#### WHAT YOU SHOULD DO
How many of the lines below hold the word "radio"? Answer only with the number.

(PROVIDED DATA)

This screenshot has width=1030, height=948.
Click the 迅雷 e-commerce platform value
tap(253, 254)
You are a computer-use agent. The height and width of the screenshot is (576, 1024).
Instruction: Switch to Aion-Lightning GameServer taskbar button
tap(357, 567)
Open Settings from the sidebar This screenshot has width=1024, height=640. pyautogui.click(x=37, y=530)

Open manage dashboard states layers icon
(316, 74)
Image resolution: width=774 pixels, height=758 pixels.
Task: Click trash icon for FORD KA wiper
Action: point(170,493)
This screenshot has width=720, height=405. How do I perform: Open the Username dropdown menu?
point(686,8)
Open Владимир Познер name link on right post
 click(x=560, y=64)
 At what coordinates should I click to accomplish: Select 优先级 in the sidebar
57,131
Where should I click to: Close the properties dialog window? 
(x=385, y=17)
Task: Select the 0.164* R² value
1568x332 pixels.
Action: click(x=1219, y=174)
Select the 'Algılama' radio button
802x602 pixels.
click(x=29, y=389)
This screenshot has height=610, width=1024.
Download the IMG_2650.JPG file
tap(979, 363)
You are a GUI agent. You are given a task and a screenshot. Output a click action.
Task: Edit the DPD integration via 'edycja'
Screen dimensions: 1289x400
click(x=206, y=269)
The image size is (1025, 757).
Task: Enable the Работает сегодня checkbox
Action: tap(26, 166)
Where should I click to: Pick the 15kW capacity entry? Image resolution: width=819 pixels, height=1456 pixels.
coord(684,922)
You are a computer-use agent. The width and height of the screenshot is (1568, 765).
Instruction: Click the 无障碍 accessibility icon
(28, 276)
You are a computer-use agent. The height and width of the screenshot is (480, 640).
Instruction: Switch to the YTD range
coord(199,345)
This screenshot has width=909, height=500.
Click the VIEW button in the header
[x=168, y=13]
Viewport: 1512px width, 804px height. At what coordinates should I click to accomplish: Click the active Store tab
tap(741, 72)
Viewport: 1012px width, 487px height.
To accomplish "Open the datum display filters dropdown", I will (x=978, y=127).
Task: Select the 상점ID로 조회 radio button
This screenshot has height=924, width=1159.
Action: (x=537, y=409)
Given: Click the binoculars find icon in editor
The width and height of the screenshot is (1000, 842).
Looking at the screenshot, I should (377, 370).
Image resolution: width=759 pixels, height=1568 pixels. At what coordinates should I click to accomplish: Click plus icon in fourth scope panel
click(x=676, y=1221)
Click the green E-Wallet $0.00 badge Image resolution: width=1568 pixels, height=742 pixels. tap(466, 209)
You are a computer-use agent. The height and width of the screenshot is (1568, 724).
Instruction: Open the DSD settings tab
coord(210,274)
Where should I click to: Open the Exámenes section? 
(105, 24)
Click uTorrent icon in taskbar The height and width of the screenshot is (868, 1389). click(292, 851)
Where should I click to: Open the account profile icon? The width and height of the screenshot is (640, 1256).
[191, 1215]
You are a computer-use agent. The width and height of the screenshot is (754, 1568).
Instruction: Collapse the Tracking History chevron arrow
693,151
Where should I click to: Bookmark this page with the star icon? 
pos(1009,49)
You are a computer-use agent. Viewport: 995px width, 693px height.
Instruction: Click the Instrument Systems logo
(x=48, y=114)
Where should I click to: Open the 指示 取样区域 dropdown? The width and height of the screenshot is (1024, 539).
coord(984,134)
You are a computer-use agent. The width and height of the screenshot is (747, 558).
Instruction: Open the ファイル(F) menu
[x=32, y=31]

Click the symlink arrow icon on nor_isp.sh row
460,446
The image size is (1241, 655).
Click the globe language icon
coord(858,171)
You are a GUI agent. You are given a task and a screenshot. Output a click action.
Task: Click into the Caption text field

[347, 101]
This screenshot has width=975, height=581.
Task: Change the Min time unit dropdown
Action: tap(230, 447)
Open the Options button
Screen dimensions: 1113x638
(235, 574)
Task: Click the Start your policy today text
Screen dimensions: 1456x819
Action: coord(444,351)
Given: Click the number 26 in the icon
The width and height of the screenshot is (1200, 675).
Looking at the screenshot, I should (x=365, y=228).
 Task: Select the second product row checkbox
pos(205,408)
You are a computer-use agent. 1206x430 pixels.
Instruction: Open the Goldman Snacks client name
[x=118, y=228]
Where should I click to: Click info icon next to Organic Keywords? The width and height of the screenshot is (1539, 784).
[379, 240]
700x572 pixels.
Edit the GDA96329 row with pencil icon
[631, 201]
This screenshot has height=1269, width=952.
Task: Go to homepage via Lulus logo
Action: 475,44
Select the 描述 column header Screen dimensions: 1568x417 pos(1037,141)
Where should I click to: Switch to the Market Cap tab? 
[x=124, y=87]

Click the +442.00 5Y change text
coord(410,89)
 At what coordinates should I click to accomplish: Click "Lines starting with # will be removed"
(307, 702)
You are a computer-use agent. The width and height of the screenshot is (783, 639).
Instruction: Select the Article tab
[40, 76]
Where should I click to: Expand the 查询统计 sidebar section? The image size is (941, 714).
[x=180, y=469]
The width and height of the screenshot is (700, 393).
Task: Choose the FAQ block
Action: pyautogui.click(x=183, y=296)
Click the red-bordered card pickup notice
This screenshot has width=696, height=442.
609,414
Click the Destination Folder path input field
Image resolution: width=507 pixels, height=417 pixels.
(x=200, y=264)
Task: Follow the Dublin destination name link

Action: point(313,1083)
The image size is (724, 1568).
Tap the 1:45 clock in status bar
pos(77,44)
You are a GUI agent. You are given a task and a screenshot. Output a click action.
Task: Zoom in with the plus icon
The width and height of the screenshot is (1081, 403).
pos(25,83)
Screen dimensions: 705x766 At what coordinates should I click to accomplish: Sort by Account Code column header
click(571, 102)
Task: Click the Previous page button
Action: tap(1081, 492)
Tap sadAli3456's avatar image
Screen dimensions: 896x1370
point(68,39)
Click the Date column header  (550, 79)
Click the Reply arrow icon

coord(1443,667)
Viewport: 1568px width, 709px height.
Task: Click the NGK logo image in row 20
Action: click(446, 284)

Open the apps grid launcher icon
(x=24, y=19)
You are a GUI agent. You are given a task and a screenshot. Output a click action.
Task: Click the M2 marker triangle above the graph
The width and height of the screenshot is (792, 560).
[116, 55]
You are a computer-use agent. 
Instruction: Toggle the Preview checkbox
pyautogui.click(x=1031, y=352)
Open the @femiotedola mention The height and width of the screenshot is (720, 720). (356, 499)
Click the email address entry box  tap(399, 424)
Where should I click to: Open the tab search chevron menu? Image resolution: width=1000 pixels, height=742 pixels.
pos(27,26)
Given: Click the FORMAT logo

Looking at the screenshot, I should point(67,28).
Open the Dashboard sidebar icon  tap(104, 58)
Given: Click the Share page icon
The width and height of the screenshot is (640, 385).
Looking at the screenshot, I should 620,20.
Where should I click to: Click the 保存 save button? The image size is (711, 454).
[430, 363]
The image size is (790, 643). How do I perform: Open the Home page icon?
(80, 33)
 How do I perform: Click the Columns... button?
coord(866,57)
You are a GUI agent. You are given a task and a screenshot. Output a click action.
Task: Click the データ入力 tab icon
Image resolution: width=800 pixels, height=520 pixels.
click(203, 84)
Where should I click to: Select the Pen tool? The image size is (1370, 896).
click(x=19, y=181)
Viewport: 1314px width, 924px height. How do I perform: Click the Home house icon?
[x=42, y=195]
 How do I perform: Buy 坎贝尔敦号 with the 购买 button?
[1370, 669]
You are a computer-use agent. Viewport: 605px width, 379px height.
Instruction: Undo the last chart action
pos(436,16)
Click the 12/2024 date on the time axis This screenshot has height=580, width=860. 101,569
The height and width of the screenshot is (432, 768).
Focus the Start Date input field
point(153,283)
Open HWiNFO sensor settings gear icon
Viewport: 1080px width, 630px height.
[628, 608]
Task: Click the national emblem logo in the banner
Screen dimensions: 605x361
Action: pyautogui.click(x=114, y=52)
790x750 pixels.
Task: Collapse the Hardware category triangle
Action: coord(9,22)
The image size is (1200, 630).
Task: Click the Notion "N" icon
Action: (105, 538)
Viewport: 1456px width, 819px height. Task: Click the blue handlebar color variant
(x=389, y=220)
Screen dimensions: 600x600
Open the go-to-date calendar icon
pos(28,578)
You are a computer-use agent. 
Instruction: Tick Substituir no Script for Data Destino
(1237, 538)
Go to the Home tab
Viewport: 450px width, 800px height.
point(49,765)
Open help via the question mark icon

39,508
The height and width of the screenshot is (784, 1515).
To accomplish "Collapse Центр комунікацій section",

(End PROVIDED DATA)

#### SOLUTION TO THE PROBLEM
2